WASHINGTON -- Medicare will continue to pay for bevacizumab (Avastin) when it's used to treat metastatic breast cancer, even if the FDA decides to remove that indication from the drug, a spokesman for the Centers for Medicare and Medicaid Services (CMS) said.

After an FDA panel voted unanimously on Wednesday that bevacizumab's breast cancer indication should be removed, patients who seem to be responding well to the drug were fearful that their insurance would no longer cover the $8,000-a month medication.

"If FDA removes the breast cancer indication for this drug, my insurance likely wouldn't cover it and I can't afford to pay," said Crystal Hanna, a woman with breast cancer who has been taking bevacizumab in combination with standard chemotherapy and has had no sign of cancer for one year.

But Don McLeod, a spokesman for the Centers for Medicare and Medicaid Services (CMS), said Medicare, at least, won't stop paying for the drug.

"We will NOT stop covering it just because of an FDA label change," he told 51˶.
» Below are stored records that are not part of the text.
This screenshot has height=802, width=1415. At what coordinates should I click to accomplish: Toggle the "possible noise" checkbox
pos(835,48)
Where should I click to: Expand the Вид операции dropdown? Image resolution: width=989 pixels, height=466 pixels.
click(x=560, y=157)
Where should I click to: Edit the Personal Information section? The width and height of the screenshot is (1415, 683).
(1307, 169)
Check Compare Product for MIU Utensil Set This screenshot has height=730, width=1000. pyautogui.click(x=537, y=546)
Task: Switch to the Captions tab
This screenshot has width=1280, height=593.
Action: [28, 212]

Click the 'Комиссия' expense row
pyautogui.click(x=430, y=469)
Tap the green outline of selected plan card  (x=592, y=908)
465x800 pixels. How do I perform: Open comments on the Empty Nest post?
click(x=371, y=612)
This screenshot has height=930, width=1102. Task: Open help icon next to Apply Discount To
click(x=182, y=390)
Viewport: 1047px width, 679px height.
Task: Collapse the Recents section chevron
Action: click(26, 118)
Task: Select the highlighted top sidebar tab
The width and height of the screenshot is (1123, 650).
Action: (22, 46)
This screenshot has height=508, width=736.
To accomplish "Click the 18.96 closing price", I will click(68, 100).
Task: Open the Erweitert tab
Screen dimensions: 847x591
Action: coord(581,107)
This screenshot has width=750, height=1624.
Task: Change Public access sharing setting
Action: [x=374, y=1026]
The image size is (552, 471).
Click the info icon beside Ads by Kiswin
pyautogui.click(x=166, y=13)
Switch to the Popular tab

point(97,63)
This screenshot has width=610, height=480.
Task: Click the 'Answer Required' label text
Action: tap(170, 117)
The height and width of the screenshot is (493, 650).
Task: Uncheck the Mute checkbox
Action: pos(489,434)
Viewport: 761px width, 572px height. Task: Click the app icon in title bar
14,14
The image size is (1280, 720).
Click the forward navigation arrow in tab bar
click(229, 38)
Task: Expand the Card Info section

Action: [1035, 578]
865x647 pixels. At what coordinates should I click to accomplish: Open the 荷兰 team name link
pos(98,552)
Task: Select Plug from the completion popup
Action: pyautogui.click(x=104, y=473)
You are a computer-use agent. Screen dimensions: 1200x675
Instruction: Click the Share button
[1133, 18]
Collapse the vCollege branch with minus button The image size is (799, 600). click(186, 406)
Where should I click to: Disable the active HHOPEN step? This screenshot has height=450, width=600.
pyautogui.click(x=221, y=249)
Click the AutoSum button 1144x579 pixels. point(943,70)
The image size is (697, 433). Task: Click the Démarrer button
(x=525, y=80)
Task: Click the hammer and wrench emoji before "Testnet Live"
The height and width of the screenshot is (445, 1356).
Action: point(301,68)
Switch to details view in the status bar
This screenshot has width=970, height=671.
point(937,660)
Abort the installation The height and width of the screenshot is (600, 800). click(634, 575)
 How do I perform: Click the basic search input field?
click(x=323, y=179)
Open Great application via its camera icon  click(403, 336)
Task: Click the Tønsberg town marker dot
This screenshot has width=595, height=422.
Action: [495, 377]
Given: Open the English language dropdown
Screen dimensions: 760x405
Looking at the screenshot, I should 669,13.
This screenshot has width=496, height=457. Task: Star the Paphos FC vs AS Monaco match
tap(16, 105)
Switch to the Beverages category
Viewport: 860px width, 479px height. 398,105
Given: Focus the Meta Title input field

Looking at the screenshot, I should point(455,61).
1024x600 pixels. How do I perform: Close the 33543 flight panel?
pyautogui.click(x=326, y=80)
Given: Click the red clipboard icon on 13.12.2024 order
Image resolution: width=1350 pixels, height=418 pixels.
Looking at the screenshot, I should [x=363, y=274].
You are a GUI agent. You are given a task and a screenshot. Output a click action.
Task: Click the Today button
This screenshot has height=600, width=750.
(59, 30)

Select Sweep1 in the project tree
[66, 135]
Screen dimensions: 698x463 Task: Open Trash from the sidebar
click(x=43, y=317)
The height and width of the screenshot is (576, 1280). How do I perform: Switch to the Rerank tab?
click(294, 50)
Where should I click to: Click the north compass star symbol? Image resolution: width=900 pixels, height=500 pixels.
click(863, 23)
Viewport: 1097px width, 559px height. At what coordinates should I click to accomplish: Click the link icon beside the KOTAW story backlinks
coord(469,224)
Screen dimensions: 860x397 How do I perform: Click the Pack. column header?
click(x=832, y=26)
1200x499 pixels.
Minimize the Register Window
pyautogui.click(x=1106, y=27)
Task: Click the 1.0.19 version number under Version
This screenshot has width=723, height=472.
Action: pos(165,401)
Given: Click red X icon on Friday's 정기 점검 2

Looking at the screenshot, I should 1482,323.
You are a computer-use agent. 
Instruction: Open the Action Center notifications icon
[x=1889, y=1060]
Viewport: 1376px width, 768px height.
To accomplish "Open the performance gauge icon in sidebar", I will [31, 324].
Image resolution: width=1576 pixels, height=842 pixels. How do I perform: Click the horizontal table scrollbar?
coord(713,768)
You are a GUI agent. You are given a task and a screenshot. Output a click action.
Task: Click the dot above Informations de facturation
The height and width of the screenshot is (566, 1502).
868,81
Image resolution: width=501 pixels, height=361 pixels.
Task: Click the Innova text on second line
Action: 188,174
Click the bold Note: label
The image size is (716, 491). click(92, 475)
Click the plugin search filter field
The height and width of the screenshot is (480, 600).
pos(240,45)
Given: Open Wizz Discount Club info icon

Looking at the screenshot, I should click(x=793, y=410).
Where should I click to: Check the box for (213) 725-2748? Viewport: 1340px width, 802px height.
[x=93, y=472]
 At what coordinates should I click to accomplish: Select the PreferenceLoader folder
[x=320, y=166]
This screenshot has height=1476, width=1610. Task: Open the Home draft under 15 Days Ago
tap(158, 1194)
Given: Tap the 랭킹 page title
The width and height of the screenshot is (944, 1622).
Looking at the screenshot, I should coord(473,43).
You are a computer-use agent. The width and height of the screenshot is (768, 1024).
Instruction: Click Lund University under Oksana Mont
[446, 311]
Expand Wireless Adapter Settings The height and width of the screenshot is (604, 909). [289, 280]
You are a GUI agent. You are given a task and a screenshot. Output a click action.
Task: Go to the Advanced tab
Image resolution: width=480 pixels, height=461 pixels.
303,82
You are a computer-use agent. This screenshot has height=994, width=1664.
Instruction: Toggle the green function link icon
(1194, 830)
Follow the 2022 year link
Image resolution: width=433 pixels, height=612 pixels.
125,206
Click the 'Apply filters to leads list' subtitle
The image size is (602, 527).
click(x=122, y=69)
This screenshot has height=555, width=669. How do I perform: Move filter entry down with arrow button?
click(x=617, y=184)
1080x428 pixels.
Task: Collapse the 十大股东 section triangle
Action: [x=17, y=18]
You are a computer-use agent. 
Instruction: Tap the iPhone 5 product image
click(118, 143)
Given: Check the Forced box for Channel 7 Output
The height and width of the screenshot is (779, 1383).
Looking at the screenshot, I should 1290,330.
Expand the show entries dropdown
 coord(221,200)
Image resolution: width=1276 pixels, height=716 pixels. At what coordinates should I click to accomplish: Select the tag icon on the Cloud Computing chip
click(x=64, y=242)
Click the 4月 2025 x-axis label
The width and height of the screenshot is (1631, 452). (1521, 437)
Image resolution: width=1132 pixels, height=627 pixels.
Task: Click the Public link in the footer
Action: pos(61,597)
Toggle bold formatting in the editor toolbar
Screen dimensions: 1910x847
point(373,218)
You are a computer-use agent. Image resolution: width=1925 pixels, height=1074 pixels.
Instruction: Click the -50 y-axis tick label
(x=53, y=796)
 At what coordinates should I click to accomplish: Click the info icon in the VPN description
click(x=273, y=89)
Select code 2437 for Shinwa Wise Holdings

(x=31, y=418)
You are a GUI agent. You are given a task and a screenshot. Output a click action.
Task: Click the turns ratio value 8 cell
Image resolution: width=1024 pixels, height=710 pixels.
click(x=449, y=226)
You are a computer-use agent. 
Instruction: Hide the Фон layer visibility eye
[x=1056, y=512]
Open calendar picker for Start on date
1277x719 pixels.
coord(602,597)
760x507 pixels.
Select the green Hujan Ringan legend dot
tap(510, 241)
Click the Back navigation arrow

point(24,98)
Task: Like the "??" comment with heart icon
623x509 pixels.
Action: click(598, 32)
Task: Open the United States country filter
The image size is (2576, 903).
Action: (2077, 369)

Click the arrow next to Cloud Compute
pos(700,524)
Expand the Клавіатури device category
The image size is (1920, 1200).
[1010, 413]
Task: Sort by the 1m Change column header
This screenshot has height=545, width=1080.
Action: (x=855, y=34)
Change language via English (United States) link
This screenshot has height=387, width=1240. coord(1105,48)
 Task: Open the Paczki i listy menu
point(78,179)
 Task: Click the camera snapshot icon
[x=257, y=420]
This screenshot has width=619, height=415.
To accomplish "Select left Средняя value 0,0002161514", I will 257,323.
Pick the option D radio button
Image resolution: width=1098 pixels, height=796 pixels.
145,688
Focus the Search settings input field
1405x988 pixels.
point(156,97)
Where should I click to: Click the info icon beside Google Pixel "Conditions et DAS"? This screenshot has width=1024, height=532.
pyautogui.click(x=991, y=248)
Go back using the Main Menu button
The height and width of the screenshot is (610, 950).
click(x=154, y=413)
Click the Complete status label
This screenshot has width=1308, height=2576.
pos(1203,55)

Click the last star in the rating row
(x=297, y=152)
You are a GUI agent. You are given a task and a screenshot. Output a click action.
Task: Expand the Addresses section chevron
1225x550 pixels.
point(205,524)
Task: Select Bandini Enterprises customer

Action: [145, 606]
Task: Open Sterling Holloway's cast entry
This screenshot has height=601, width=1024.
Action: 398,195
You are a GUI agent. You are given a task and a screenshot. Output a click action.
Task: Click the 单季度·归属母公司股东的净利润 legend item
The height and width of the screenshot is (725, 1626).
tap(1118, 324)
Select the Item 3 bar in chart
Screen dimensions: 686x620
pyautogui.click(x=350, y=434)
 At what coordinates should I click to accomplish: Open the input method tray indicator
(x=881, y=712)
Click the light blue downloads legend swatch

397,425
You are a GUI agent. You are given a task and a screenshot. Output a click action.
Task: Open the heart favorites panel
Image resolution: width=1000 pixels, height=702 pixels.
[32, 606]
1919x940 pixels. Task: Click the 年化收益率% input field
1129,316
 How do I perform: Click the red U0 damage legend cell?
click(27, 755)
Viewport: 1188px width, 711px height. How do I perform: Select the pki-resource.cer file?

The FDA's Oncologic Drug Advisory Committee voted 6-0 that bevacizumab, made by Genentech, is not safe or effective when used against metastatic HER2-negative breast cancer and should no longer be approved to treat it.

FDA Commissioner Margaret Hamburg will make the final decision on whether to pull the breast cancer indication from the drug's label. But that decision doesn't automatically affect CMS' coverage decisions, McLeod said.

"Pulling the label is an FDA issue," he said. "Medicare coverage is ours."

Bevacizumab will still remain on the market. It's also approved to treat metastatic colorectal cancer, metastatic nonsquamous non-small cell lung cancer, metastatic renal cell carcinoma, and as a second- or third-line treatment for glioblastoma multiforme. So doctors would still be able to prescribe it off-label for breast cancer.

Medicare covers others drugs for off-label uses, and most private insurance companies cover off-label uses for drugs if they're considered medically necessary, said Lori McLaughlin, corporate communications director for WellPoint.

Private insurance companies generally take their coverage cues from Medicare.

McLaughlin said the company currently considers bevacizumab to be "medically necessary in the treatment of metastatic breast carcinoma," and that WellPoint will wait for the final determination from Hamburg before revising medical necessity for the drug.